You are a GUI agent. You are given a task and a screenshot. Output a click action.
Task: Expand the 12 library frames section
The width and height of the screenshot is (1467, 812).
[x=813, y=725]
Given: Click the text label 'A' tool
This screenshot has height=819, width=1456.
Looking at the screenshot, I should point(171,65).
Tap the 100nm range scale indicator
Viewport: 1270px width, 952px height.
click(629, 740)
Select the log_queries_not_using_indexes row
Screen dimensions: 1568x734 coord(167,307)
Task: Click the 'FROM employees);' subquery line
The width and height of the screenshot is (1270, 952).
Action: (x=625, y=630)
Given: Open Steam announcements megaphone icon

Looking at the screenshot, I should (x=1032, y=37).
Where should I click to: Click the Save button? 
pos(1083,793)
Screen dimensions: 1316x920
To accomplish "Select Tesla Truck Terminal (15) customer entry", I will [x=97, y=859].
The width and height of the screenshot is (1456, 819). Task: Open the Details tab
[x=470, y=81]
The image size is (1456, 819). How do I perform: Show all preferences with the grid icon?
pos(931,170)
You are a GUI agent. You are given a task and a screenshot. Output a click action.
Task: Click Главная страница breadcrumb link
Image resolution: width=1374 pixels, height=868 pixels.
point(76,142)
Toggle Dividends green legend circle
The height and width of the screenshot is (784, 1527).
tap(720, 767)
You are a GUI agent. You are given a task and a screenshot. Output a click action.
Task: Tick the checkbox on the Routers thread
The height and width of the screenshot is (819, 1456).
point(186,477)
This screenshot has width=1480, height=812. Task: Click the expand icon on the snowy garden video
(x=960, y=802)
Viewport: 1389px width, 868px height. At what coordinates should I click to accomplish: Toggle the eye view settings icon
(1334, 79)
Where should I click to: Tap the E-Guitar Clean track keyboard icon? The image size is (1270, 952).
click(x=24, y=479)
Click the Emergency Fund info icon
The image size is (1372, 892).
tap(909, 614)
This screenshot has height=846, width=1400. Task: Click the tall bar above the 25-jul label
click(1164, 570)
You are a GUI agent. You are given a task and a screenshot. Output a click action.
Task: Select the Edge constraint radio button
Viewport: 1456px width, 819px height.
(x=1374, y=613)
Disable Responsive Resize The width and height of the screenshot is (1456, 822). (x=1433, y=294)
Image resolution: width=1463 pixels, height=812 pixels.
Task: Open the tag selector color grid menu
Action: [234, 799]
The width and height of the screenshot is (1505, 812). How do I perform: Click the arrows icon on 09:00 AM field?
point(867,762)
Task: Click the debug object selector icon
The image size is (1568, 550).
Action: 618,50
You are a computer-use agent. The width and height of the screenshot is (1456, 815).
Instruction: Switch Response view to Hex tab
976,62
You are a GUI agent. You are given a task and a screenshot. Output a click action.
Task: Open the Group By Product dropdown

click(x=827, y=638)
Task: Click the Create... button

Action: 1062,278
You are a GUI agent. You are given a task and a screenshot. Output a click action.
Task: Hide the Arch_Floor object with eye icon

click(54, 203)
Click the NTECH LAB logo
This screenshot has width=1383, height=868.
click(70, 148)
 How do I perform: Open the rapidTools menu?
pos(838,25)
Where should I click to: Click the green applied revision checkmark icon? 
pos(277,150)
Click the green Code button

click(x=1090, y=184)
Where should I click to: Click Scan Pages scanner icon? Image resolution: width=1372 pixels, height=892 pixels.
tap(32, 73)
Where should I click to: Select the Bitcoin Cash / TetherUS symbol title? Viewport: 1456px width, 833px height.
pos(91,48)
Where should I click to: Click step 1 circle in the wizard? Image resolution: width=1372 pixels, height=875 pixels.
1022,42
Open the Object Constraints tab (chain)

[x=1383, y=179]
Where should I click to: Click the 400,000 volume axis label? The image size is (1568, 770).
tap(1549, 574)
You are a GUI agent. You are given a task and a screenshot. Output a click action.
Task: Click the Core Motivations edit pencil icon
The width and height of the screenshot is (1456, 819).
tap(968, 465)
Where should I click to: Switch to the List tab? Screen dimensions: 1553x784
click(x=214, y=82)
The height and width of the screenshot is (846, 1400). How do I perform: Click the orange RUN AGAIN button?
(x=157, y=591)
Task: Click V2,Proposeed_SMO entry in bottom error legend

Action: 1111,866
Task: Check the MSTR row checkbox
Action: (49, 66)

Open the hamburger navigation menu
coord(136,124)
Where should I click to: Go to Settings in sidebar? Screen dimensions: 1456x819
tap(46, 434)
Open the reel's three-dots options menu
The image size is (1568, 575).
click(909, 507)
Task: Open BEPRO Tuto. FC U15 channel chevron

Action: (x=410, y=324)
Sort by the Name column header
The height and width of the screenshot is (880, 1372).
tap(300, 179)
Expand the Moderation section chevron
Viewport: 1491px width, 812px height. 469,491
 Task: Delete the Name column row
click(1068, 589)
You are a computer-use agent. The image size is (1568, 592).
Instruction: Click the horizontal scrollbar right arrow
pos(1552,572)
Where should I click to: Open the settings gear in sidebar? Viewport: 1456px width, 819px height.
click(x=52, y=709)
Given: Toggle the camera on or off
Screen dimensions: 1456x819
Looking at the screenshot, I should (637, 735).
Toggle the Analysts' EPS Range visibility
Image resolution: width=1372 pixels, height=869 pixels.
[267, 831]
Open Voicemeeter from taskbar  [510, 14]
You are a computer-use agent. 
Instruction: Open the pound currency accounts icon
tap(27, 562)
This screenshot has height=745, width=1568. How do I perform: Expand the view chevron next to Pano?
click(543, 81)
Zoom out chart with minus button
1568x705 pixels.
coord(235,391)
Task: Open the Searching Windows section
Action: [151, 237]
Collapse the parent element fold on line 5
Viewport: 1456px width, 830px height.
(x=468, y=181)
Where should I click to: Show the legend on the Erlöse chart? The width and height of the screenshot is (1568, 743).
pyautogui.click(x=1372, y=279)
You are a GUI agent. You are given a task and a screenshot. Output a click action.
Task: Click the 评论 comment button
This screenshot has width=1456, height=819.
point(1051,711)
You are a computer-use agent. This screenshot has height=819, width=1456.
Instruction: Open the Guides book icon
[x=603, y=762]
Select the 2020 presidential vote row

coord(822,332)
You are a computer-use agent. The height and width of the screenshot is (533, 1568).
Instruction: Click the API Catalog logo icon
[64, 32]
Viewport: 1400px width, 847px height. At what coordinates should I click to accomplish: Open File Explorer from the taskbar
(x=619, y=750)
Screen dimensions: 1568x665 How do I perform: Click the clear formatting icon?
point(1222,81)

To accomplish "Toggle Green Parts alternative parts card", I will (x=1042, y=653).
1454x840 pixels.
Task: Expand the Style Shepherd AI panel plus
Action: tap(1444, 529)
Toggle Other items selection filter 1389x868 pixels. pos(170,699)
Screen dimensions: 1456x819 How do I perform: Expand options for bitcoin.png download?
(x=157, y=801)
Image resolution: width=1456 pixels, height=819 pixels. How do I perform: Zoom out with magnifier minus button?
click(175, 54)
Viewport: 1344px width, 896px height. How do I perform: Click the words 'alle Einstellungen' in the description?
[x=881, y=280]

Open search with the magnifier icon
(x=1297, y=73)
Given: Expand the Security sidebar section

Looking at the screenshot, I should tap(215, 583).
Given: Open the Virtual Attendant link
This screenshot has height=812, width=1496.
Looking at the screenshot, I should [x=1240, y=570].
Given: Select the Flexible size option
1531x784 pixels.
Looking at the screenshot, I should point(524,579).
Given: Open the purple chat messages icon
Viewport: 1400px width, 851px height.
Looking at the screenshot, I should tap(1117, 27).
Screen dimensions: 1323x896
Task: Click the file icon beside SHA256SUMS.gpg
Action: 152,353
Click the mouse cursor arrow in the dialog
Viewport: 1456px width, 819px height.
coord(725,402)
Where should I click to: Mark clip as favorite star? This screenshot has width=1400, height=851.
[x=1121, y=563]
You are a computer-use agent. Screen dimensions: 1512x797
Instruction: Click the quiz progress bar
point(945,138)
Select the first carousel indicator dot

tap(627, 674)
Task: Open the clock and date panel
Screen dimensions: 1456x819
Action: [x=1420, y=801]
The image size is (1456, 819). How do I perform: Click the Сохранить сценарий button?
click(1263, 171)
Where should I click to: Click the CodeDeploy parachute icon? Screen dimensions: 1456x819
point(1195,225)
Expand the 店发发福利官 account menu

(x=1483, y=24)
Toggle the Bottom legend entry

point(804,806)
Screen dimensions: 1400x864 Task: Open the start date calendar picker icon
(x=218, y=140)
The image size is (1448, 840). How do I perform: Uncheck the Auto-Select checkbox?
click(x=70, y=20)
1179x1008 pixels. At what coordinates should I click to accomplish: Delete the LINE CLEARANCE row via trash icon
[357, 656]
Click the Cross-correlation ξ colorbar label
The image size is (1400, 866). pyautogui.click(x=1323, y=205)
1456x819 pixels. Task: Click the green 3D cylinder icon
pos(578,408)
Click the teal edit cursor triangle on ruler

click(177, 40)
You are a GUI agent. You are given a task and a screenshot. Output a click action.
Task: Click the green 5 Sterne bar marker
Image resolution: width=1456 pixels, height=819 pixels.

[WORK REQUEST] Go through the entries above and report each line with the string "link" in it.

[YOUR SOLUTION]
Task: Click Главная страница breadcrumb link
Given: Open the Virtual Attendant link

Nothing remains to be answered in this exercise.